WHAT TO PRODUCE
Starting at the line that contains "Where should I", write out each line through the end of the data below, exactly as it stands. Skip any pictures.

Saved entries

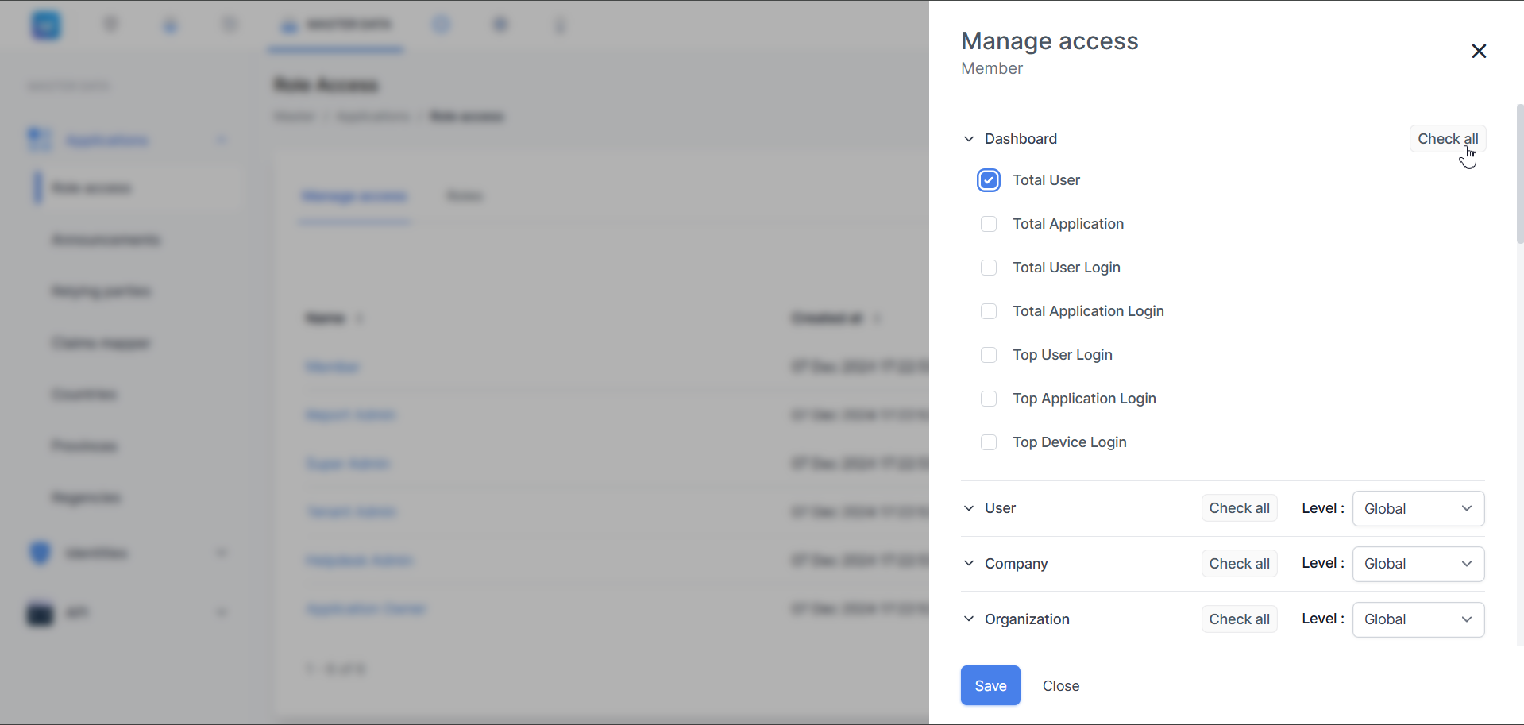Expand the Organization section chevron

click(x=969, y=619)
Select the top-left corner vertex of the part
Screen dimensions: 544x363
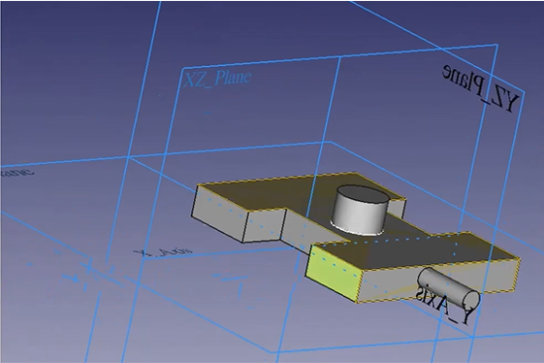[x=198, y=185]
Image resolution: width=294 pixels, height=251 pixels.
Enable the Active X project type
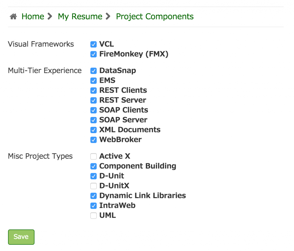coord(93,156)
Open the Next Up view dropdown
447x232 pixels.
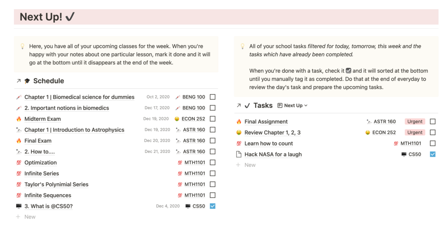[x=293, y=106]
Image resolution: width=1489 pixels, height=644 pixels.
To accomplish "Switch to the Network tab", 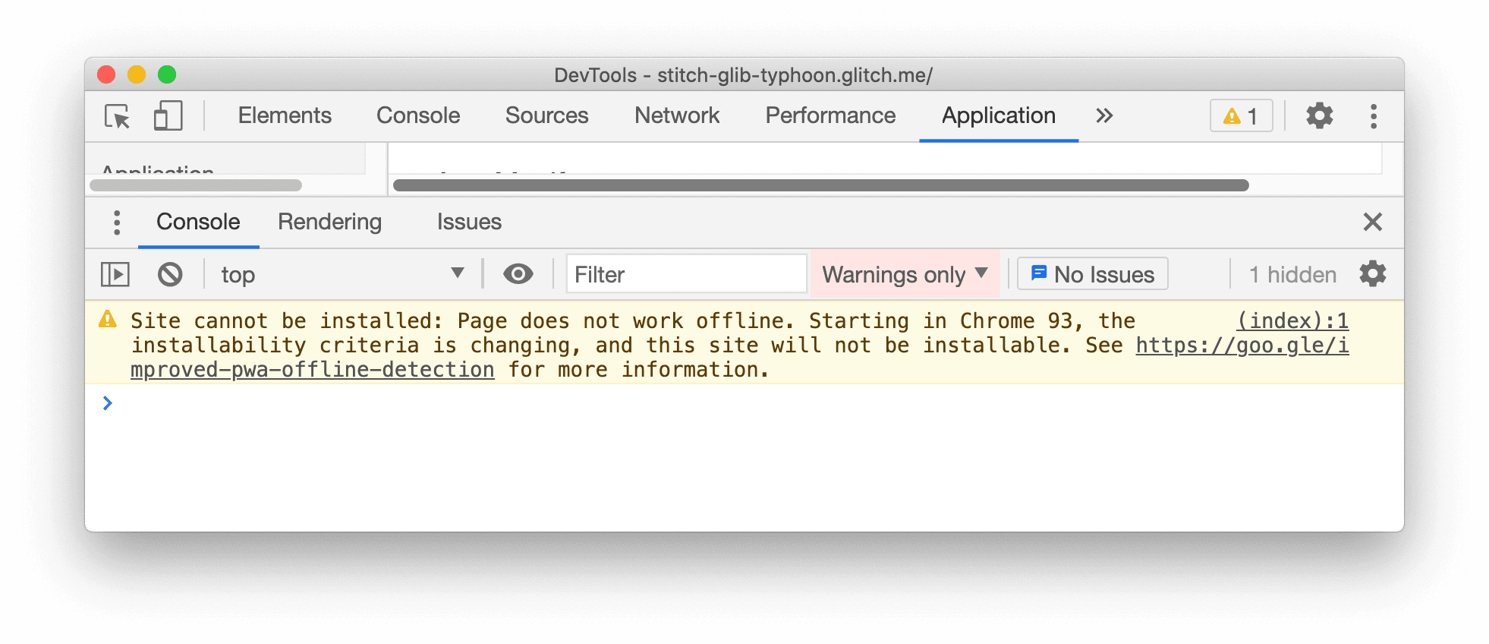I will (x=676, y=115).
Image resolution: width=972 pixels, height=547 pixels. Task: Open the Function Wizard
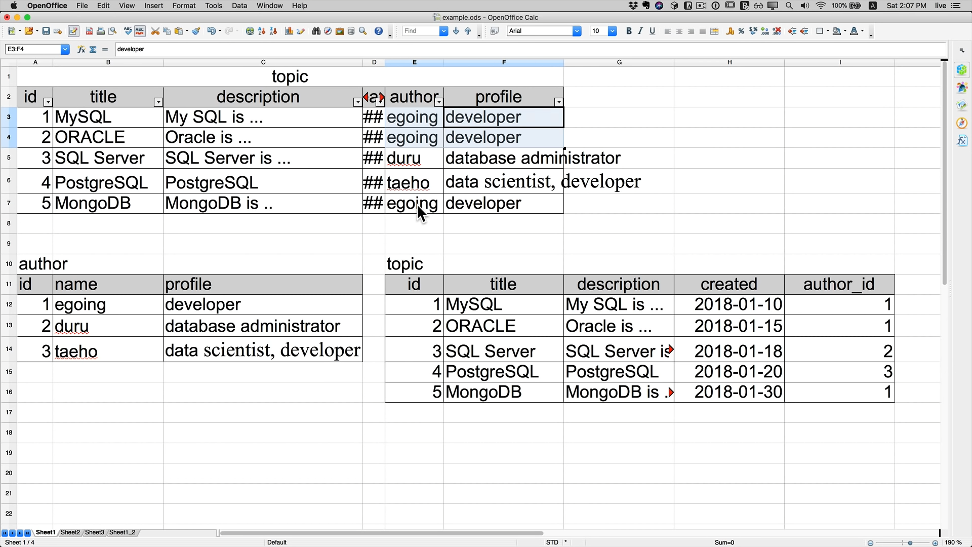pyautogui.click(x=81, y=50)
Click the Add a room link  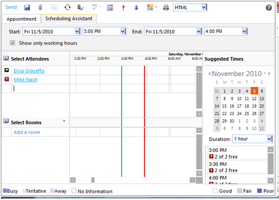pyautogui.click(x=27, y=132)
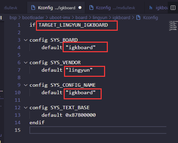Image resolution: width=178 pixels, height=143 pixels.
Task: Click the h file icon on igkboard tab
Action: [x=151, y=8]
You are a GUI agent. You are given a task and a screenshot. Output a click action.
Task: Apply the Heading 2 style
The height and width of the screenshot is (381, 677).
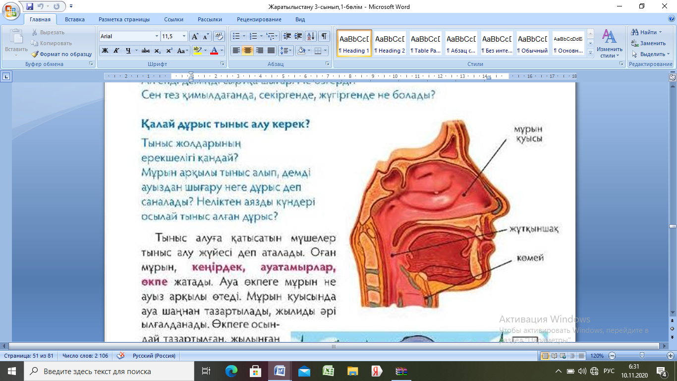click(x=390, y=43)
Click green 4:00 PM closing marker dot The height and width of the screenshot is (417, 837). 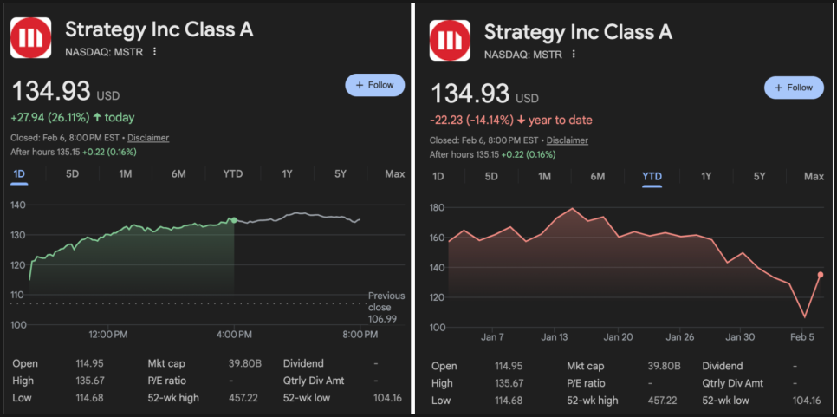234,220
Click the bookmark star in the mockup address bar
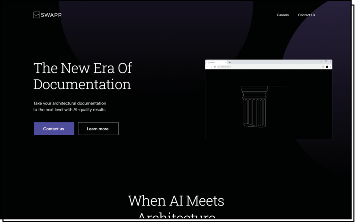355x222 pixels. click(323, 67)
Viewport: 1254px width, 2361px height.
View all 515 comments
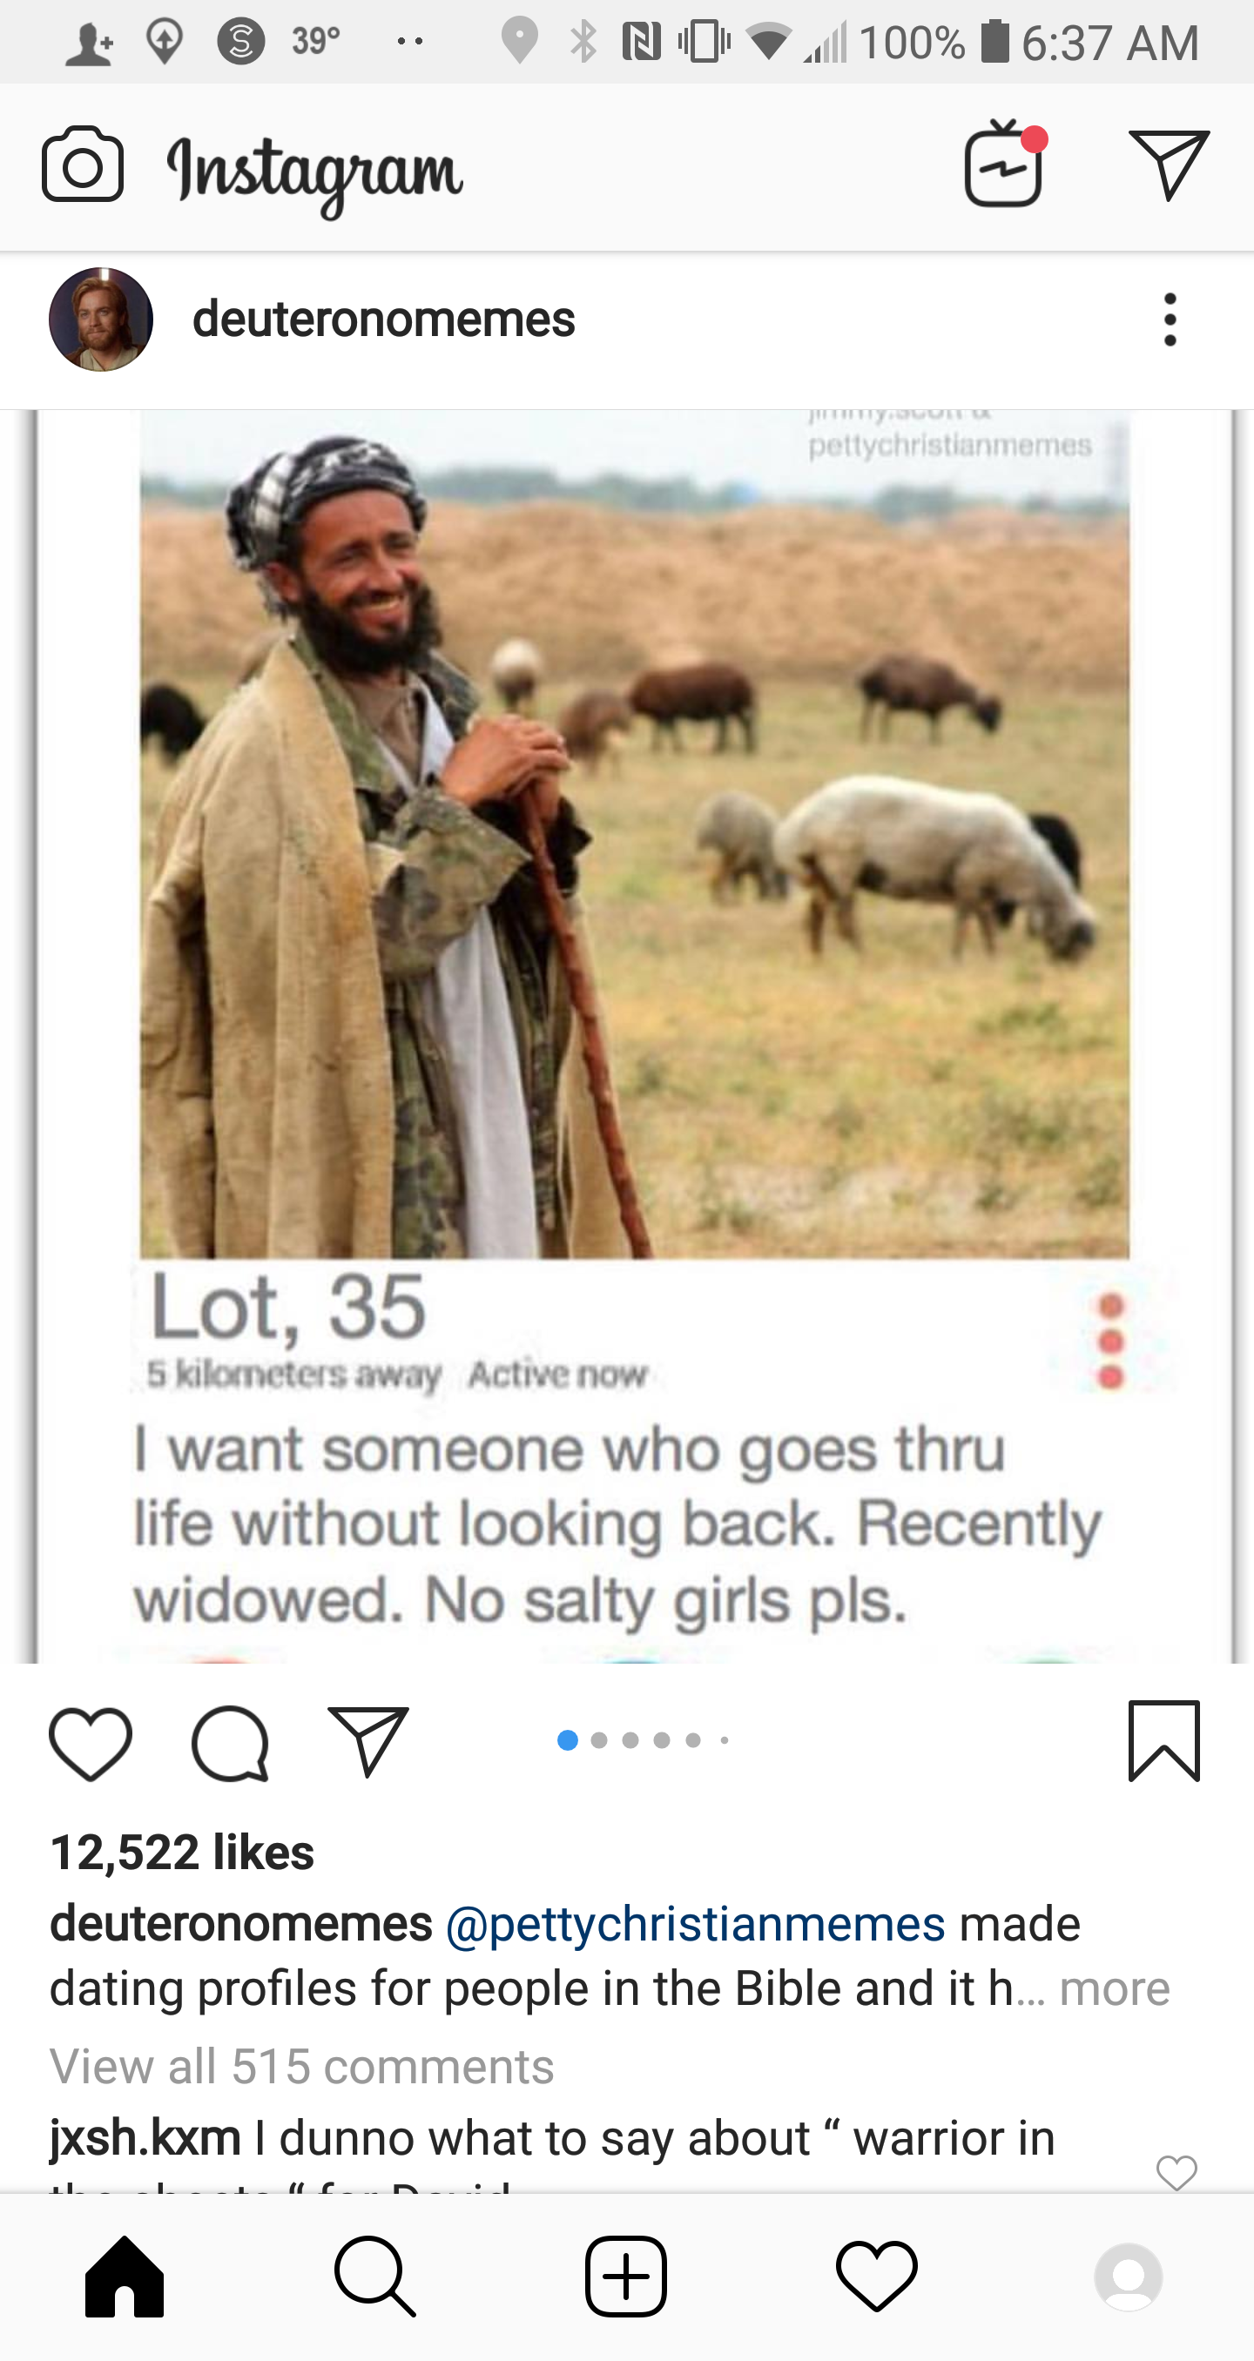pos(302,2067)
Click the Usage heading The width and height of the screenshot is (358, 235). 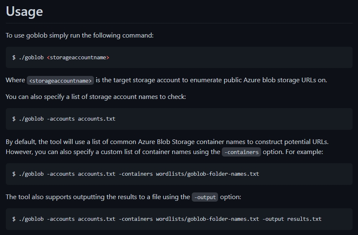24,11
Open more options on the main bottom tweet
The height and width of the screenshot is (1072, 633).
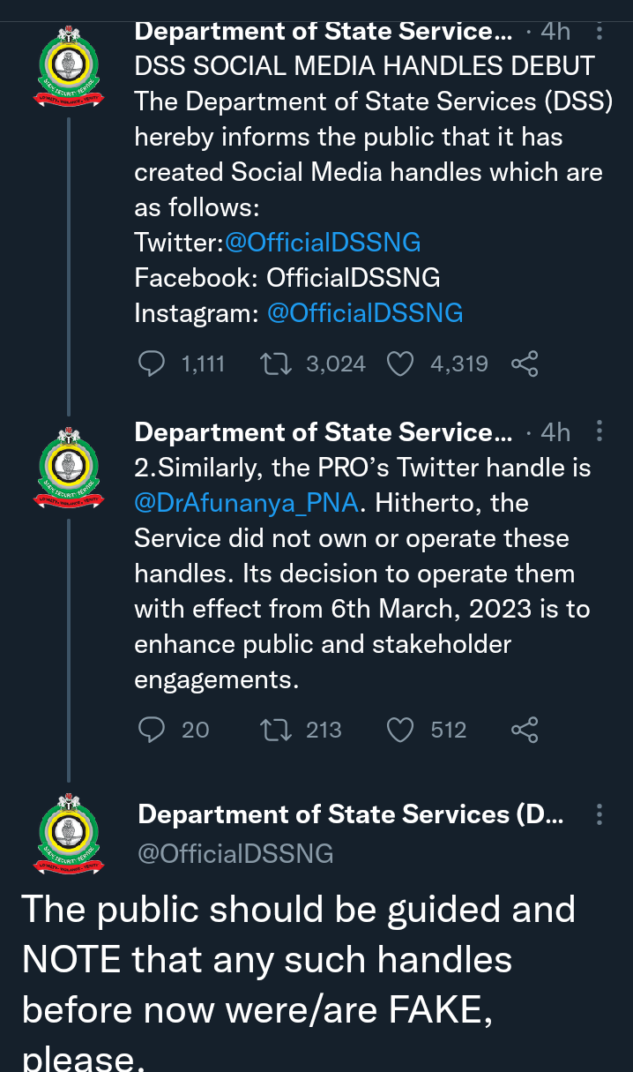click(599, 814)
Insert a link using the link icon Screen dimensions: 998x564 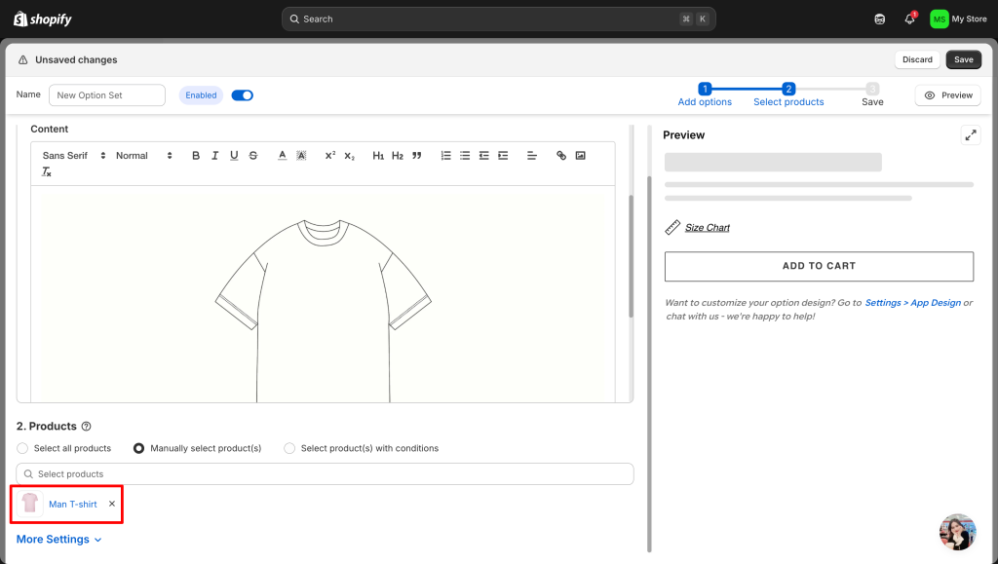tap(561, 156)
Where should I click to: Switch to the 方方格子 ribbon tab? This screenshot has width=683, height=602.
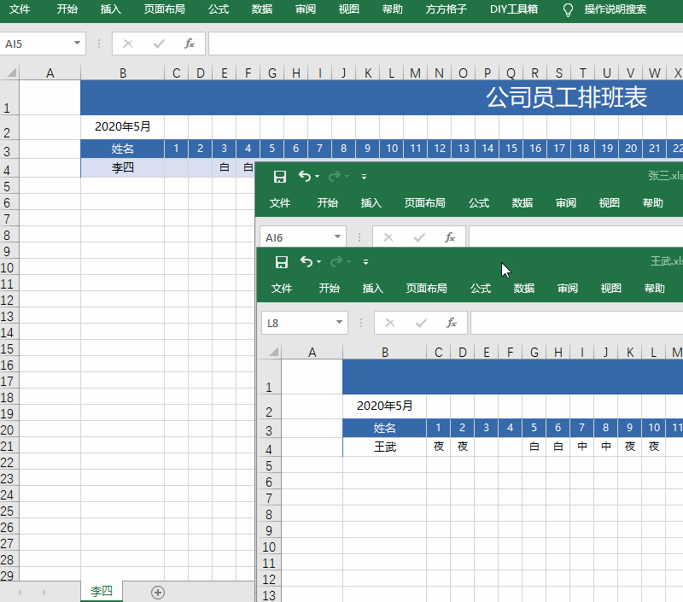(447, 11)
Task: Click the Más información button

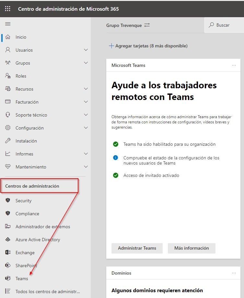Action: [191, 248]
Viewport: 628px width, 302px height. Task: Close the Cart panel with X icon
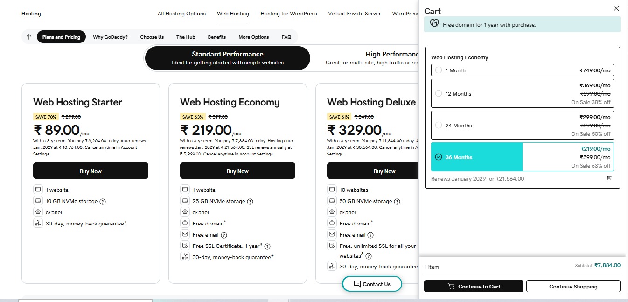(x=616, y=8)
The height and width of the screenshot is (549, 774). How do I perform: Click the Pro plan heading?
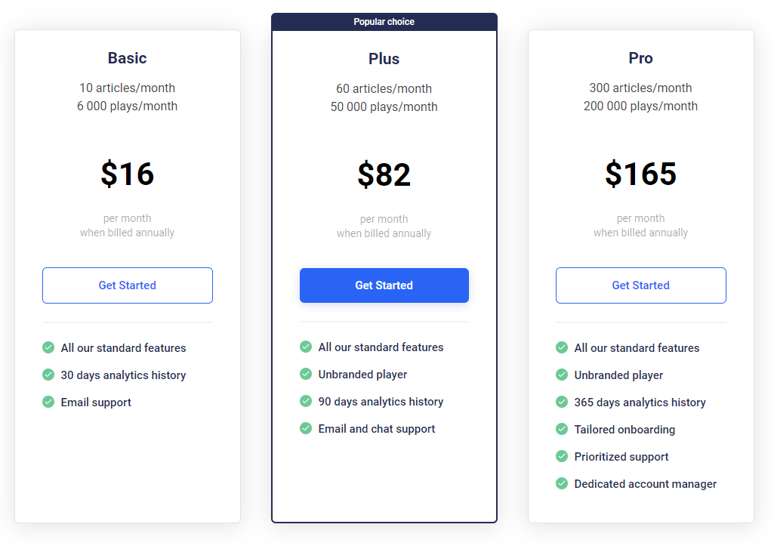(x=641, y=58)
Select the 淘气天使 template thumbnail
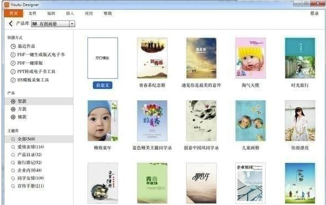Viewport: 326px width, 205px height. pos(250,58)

RESULT
Where should I click to: Switch to the 方方格子 ribbon tab? This screenshot has width=683, height=602.
(447, 11)
Task: Click the Más información button

Action: [191, 248]
Viewport: 628px width, 302px height. Task: Close the Cart panel with X icon
(x=616, y=8)
The height and width of the screenshot is (549, 774). How do I perform: Click the Pro plan heading?
(x=641, y=58)
Select the 淘气天使 template thumbnail
Viewport: 326px width, 205px height. pos(250,58)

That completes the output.